======== Data ========

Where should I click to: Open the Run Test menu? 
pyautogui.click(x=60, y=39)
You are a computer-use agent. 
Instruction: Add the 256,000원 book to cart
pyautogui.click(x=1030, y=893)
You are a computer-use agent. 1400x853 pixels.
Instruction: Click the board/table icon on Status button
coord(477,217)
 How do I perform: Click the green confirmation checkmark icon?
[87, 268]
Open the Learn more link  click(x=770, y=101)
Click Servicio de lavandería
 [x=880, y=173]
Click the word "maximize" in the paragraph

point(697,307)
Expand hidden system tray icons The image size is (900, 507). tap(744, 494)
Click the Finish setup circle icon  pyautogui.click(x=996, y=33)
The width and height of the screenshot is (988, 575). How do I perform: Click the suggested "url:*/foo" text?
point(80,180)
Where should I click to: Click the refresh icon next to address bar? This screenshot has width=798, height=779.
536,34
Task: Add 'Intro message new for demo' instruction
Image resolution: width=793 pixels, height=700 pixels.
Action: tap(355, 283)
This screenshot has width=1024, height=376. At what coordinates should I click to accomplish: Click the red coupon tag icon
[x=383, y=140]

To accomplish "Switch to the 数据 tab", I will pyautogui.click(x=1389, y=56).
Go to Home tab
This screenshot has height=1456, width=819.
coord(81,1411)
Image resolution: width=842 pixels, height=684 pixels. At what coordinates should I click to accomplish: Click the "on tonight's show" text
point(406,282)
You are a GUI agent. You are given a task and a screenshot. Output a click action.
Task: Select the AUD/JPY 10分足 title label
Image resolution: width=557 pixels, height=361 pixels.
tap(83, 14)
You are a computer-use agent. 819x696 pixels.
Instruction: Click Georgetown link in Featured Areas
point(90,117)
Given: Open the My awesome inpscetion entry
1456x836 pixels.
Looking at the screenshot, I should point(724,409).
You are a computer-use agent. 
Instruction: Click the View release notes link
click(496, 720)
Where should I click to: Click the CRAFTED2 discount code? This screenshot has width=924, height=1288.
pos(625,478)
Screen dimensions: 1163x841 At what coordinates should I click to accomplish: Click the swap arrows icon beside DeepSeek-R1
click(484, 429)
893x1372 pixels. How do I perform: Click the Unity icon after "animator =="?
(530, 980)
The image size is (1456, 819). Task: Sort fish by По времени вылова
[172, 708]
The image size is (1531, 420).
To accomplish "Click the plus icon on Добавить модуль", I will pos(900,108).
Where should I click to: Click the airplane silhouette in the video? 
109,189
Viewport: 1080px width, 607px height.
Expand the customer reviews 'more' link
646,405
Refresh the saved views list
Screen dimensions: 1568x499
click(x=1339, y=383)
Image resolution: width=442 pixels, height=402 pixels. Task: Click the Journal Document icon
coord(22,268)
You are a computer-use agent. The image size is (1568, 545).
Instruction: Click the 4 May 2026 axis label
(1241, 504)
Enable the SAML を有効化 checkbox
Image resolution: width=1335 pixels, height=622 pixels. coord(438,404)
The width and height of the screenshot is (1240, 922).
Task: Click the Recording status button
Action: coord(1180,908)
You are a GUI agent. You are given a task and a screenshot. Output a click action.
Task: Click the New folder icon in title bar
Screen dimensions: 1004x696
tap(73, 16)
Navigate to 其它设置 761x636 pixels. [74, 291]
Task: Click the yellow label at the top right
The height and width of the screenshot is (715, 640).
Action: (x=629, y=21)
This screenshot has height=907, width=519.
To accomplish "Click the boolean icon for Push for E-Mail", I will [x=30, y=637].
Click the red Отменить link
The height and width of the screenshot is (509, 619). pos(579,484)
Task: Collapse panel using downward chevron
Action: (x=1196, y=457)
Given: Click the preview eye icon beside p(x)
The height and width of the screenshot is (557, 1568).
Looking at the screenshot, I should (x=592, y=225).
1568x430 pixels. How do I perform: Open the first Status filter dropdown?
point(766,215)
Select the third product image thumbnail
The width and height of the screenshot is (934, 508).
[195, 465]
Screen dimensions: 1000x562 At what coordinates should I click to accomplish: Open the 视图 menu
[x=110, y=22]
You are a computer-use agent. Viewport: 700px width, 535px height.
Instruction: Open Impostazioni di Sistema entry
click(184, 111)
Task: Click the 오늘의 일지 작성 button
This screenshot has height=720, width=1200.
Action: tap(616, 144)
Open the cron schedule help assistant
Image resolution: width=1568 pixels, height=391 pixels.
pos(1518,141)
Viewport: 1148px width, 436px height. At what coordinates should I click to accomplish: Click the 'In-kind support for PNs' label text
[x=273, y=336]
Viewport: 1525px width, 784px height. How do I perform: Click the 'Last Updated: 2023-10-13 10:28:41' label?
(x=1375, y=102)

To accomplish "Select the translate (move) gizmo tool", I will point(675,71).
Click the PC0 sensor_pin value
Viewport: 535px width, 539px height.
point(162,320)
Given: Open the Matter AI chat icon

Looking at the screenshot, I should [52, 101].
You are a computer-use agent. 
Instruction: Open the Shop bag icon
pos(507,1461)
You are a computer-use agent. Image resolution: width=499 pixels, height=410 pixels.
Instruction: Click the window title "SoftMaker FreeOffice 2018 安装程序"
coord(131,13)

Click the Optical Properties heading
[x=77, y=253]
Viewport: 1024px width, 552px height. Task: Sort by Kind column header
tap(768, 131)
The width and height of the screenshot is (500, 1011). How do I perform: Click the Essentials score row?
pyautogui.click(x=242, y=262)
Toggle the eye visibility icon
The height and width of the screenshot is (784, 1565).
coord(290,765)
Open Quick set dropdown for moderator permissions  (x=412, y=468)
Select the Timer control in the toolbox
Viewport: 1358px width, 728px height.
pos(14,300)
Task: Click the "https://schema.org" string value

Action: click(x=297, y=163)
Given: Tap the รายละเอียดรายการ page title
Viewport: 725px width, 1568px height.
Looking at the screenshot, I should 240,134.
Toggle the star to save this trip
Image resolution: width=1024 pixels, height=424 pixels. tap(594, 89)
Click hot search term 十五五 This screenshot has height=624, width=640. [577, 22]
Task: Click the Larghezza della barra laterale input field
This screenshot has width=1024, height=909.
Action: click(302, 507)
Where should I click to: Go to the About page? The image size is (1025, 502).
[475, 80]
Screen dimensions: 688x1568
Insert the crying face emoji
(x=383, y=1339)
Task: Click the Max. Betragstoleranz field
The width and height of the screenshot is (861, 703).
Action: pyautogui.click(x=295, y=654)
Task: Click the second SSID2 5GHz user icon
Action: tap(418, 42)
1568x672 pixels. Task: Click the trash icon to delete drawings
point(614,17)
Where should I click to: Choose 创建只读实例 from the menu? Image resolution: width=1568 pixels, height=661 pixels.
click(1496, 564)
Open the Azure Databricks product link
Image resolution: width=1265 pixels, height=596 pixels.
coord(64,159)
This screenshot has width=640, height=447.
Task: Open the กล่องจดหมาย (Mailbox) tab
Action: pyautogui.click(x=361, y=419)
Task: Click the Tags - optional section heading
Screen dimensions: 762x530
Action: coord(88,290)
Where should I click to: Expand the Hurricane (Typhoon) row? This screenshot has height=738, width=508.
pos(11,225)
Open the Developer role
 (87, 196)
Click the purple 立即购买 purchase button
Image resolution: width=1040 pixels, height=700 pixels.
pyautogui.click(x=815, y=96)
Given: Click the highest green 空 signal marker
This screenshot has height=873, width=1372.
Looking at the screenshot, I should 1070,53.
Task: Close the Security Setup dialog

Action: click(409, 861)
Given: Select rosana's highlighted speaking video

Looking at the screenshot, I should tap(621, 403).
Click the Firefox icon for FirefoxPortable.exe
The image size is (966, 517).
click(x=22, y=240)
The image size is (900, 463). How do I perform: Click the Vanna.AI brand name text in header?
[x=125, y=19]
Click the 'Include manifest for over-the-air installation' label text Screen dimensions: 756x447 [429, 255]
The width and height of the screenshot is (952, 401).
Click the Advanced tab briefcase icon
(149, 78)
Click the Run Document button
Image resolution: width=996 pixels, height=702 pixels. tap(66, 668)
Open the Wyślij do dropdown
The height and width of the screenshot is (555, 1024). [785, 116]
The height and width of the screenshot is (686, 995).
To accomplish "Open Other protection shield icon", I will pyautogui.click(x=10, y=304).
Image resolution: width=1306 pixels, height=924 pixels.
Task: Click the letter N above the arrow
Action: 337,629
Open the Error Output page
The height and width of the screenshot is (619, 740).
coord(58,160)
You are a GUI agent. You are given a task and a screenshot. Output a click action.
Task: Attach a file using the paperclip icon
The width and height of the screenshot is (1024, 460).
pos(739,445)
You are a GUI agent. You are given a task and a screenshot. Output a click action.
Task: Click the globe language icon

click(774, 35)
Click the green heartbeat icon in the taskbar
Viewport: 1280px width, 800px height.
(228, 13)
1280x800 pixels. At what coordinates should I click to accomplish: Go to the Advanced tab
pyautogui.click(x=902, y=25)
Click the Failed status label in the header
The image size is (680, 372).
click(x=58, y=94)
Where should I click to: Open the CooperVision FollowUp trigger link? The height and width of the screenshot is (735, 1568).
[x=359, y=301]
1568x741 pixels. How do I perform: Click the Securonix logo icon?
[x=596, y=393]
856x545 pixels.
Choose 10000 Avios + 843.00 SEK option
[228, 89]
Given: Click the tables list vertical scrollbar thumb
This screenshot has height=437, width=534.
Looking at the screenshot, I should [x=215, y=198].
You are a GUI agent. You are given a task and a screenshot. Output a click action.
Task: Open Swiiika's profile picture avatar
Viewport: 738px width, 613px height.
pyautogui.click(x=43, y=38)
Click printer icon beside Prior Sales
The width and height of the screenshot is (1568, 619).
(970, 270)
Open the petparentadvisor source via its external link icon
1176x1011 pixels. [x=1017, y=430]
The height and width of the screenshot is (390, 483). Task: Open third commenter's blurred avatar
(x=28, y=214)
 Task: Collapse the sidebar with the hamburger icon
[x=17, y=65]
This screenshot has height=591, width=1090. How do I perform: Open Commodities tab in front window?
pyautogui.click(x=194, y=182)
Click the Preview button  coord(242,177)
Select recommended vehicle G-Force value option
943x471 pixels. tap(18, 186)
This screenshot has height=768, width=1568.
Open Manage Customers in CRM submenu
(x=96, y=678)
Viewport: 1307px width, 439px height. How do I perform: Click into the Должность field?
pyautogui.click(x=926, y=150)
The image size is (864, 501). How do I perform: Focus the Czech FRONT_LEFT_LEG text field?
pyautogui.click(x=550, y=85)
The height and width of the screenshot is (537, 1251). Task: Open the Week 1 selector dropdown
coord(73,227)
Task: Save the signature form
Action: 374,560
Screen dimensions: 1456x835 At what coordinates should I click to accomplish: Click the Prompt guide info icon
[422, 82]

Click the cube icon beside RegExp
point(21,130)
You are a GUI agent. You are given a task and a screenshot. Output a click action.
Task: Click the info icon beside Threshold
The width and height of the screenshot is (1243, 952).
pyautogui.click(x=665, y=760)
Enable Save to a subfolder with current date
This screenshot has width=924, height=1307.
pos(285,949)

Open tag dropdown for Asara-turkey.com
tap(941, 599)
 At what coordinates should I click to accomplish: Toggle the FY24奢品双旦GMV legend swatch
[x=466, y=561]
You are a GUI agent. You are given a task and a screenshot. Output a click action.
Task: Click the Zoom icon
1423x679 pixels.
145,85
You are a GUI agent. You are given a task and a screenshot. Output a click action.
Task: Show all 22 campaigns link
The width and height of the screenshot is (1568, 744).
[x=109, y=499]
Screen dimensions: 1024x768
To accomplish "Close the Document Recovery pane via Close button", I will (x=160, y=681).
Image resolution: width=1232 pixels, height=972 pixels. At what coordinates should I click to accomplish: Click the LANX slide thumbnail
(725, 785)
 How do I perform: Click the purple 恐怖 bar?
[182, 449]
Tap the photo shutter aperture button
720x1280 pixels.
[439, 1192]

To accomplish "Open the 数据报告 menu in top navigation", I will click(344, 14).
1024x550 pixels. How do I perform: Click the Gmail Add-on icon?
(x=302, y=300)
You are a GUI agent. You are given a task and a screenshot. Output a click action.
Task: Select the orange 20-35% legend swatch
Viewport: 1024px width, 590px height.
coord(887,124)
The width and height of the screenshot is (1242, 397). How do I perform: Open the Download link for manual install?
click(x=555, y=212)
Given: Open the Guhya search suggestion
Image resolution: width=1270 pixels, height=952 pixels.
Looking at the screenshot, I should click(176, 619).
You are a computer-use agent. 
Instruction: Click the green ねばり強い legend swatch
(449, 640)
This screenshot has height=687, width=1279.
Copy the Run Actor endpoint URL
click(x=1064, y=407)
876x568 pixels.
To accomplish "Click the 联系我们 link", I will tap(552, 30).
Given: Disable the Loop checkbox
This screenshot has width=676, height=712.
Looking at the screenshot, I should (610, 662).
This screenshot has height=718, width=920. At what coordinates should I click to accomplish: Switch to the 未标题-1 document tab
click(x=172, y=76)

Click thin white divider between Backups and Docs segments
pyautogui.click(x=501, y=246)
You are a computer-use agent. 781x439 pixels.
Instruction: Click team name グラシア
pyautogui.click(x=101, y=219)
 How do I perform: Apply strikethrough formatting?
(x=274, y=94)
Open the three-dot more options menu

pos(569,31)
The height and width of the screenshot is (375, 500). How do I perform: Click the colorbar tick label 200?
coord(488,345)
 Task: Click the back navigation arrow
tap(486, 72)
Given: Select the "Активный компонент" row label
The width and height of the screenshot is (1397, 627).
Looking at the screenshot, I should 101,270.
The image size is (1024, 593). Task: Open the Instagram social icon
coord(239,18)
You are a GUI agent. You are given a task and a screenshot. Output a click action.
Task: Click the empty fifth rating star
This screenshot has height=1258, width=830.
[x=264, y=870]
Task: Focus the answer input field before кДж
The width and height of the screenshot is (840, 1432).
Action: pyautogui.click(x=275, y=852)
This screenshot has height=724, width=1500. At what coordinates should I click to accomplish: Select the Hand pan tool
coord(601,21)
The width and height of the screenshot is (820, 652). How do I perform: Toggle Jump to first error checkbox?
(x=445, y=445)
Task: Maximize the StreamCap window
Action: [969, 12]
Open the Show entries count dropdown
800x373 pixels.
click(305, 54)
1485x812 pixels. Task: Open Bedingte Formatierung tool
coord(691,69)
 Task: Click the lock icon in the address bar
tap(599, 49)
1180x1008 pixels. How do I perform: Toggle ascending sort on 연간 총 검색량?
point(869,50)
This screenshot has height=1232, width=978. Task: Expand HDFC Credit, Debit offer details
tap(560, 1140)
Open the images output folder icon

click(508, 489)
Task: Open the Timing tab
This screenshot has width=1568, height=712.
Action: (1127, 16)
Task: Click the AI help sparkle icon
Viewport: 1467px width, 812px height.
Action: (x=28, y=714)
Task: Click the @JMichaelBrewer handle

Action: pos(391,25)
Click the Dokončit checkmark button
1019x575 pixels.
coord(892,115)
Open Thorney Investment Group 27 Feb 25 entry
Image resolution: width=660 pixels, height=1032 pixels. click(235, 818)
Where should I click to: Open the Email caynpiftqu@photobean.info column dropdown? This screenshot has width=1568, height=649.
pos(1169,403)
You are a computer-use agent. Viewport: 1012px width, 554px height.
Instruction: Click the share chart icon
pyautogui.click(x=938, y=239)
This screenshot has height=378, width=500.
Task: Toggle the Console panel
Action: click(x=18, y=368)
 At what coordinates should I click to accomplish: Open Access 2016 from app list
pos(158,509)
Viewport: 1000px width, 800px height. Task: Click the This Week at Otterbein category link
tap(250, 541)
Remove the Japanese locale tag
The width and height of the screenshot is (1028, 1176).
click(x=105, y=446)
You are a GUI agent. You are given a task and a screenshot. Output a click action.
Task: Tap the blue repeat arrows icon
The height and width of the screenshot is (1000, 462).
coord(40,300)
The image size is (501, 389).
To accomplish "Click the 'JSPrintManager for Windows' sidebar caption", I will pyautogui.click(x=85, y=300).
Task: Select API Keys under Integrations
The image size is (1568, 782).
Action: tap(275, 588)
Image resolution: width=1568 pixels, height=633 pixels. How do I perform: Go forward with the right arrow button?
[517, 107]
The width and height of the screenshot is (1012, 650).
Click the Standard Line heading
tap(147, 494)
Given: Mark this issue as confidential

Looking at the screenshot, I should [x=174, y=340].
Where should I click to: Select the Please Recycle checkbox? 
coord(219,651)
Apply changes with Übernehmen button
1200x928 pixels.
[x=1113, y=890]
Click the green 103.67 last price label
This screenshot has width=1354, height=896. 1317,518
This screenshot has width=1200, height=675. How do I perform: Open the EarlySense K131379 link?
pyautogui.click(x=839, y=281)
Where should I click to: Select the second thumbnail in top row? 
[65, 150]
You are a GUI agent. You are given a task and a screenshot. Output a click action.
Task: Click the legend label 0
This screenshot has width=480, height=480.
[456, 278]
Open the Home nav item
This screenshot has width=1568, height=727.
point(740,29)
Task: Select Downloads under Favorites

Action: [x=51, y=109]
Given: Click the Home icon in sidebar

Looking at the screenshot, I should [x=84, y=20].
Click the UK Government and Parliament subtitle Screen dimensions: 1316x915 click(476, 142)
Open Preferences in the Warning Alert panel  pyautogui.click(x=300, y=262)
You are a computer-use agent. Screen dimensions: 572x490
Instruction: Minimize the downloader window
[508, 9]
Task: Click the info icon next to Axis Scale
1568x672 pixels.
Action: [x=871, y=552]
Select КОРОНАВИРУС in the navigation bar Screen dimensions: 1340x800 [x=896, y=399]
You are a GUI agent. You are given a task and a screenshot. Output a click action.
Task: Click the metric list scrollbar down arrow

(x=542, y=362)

========

### Task description
Look through the entries above, and wherever a line holds the word "input", copy it.

### Answer to the exercise
Task: Click the Larghezza della barra laterale input field
Task: Focus the answer input field before кДж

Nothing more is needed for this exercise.